Farhat Hached est mort ce matin là, mais pas le mouvement populaire, ses mots et ses actes sont restés à jamais gravés dans les cervelles des Tunisiens, de génération en génération.

Mais pourquoi Farhat Hached a réussi à réunir autant les Tunisiens ?

Certes, sa mort à l’âge de 38 ans au milieu d’un brouillard populaire a fait de lui cette icône en Tunisie ainsi que dans le monde arabe. Toutefois, Farhat Hached était la voix des plus démunis, des employés dans l’Afrique du nord. L’annonce de sa mort le 5 décembre 1952 a déclenché un mouvement de protestations partout dans le monde Arabe, depuis le Maroc jusqu’en Syrie.
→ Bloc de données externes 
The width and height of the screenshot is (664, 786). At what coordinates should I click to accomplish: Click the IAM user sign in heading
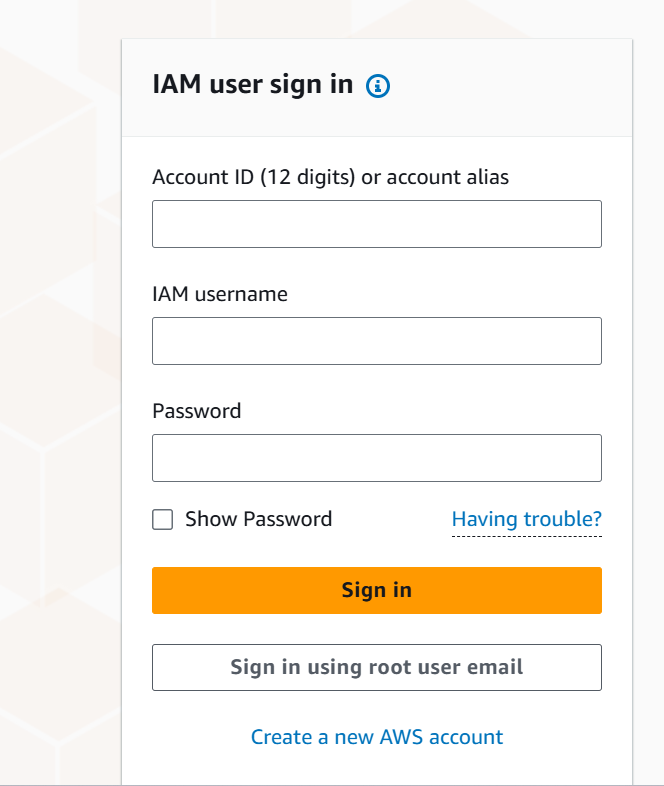[x=252, y=85]
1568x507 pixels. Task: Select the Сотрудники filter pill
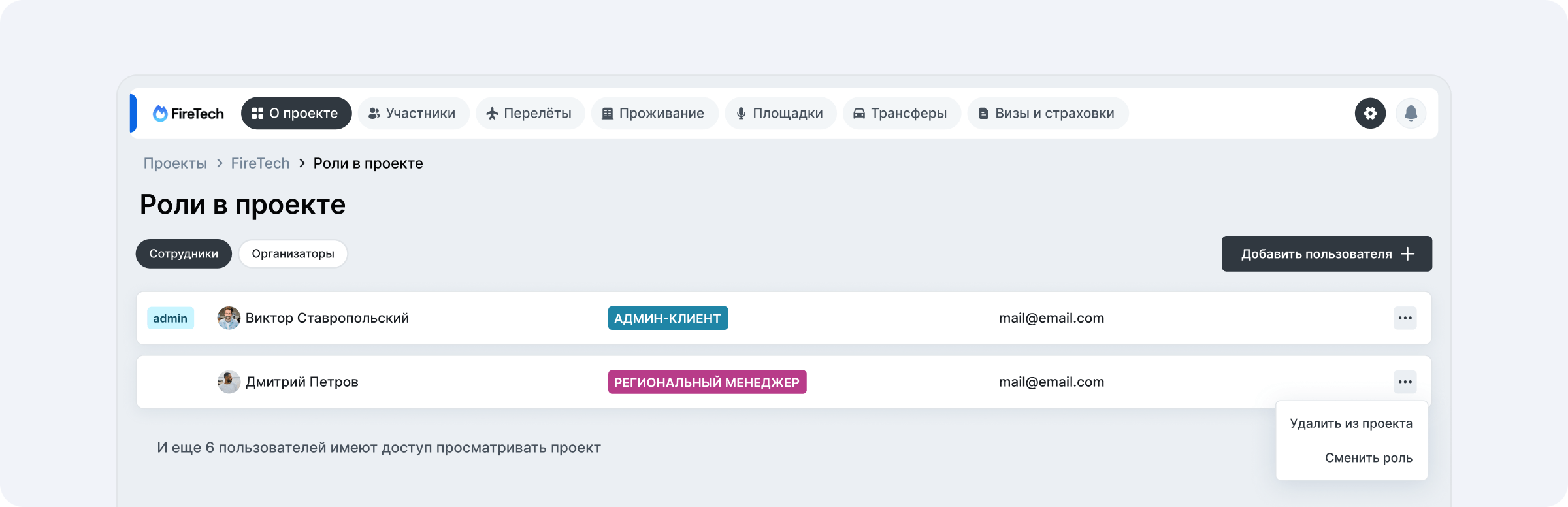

Né dans une famille modeste à EL Abbassia en Tunisie le 2 février 1914, Farhat Hached a commencé sa carrière de syndicaliste alors qu’il était un simple employé dans une société de transport au Sahel en créant une affiliation au CGT. Doté d’une force d’esprit, il a réussi à accéder à plusieurs fonctions au sein du syndicat.

Estimant que le CGT n’était pas favorable aux inspirations des Tunisiens de l’époque, il décide de se retirer avec un nombre de camarades pour créer en 1946 l’organisation qui saura réunir les syndicaux du nord et du sud du pays, qui deviendra après l’UGTT : l’Union Générale Tunisienne du Travail.

Farhat Hached est connu pour son slogan : la dignité vient avant le pain (un slogan qui ressemble à ce que les Tunisiens ont utilisé lors de la révolution de 2011). Il était également connu pour sa capacité à inciter les gens à se battre pour leur liberté. Selon lui, il n’y a pas de dignité ni de droit au sein d’un pays occupé par des forces étrangères.

Suite aux déclarations d’un ancien fonctionnaire de la DST, Jean Baklouti a affirmé l’implication du Service de documentation extérieure et de contre-espionnage (SDECE) en soulignant que « Si c’était à refaire je le referais », en définissant l’assassinat du leader comme étant légitime étant donné qu’il représentait un menace pour la France à l’époque.

62 ans sont déjà passés depuis la mort du grand leader et la Tunisie pleure encore et toujours l’un des plus grands hommes de son #Histoire contemporaine.